株をやっていることを絶対に言わない人の心理を解説します。
なぜ彼らは頑なに株について話さないのか。聞いてもはぐらかしたり、利益や損がどれくらいあるかも話しません。
実際に周りにそういう人がいる場合は参考にしてみてください。
「株が趣味」と言えない…その“もやもや”の正体

「ご趣味は?」という日常的な質問に対し、読書や映画鑑賞、スポーツなど当たり障りのない回答をしつつも、心のどこかで「本当は株式投資だけど…」と感じた経験はないでしょうか。
資産形成への関心が高まり、株式投資が以前よりも身近な存在になったにもかかわらず、それを趣味や関心事として公言することには、なぜか強い抵抗感が伴います。
この、言葉にできない「もやもや」の正体は、個人の性格の問題ではなく、より根深い心理的・文化的な背景にあります。
多くの人が感じる「投資話のしにくさ」
NISA制度などを背景に、多くの人にとって資産運用は特別なものではなくなりつつありますが、それでも日常会話において「お金の話」、特に株式投資の話は、依然として一種のタブーとして存在し続けています。
親しい友人や同僚、時には家族に対してさえ、投資の話題を切り出すことにはためらいが伴い、意図的に避けてしまうことも少なくありません。
この「話のしにくさ」は、多くの人が無意識のうちに共有している現代社会の空気感ともいえるでしょう。
言わない選択の背景にある複雑な心理
株式投資について口を閉ざす選択は、決して珍しいことではありません。むしろ、それは人間関係の機微を察知し、自らを守るための合理的な判断である場合も多いのです。
その背景には、「自慢と受け取られたくない」「他者からの嫉妬を避けたい」「損をした時に気まずい思いをしたくない」といった対人関係への配慮から、お金儲けに対する潜在的な罪悪感、さらには日本社会に根付く特有の価値観まで、さまざまな心理が複雑に絡み合っています。
株の話を避けてしまう5つの深層心理

株式投資の話を避ける行動の裏には、私たちが無意識のうちに影響を受けている強力な心理的メカニズムが存在します。
それは単なる個人の性格や気質の問題ではなく、人間の本能や社会的な学習に根差した普遍的な心の働きです。
その行動の源泉となる5つの深層心理を、心理学や行動経済学の理論を交えて徹底的に分析していきましょう。

## 入力データ
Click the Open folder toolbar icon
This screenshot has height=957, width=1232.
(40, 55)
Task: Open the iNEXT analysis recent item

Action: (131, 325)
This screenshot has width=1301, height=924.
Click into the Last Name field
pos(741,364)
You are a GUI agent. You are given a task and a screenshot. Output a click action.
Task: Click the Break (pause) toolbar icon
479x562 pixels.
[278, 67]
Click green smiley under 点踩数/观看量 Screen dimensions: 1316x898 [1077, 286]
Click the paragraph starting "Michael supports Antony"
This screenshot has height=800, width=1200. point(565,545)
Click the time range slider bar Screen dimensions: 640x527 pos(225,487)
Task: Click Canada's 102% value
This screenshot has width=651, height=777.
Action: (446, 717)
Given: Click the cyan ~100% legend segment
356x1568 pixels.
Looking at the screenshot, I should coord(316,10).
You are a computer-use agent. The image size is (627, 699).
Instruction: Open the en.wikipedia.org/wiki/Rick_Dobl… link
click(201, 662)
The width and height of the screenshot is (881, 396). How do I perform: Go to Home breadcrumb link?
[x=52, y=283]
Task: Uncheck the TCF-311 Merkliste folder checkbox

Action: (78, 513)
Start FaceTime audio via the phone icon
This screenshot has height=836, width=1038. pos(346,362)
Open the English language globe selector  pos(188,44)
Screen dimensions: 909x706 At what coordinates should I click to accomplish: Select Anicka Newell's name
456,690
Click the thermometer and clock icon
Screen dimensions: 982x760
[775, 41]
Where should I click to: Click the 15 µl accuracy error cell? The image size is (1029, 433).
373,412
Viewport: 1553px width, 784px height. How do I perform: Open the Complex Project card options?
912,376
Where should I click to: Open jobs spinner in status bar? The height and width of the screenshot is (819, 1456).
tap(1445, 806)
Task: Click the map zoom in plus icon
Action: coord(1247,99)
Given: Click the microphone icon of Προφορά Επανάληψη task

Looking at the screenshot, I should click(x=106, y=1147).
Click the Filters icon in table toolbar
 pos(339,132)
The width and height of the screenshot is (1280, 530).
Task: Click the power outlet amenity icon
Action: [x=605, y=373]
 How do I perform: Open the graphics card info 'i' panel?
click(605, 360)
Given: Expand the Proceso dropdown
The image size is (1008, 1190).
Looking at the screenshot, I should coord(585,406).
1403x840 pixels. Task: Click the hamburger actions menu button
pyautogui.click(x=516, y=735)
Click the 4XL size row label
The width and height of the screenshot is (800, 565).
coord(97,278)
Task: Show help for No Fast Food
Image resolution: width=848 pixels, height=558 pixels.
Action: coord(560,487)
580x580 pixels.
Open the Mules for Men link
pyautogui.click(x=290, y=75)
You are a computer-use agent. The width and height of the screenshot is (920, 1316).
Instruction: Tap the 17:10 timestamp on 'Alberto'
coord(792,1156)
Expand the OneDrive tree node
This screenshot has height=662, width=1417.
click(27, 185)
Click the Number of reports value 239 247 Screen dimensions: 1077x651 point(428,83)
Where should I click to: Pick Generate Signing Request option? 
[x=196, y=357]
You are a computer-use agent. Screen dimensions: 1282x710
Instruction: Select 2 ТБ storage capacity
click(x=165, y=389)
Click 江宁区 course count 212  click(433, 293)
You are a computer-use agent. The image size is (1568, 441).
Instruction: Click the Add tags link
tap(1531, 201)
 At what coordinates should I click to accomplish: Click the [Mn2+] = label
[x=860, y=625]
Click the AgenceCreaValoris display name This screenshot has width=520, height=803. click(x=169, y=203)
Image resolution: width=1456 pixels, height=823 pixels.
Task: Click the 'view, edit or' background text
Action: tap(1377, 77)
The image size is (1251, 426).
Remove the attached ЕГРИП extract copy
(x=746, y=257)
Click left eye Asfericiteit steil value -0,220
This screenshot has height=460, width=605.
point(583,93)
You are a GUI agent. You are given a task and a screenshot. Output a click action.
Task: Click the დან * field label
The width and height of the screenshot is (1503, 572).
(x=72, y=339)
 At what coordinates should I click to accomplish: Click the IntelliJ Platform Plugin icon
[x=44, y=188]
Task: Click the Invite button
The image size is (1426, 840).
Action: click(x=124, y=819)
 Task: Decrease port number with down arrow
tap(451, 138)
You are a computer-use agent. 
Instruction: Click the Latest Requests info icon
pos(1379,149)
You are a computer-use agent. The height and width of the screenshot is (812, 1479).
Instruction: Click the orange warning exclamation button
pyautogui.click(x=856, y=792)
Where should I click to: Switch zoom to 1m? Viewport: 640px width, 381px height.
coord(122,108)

## 課題内容
1. 本文抜粋のうち「その背景には」で始まる段落を、主な内容を残して箇条書きにまとめてください。
2. 記録のうち、「Where should I click to: Switch」を含む行から始まり記録の末尾で終わる部分を、一字一句変えずにそのまま書き写してください。

## 解答例
1.
株式投資について口を閉ざす背景には、次のような心理が複雑に絡み合っている。
- 対人関係への配慮:自慢と受け取られたくない、他者からの嫉妬を避けたい、損をした時に気まずい思いをしたくない
- お金儲けに対する潜在的な罪悪感
- 日本社会に根付く特有の価値観

2.
Where should I click to: Switch zoom to 1m? Viewport: 640px width, 381px height.
coord(122,108)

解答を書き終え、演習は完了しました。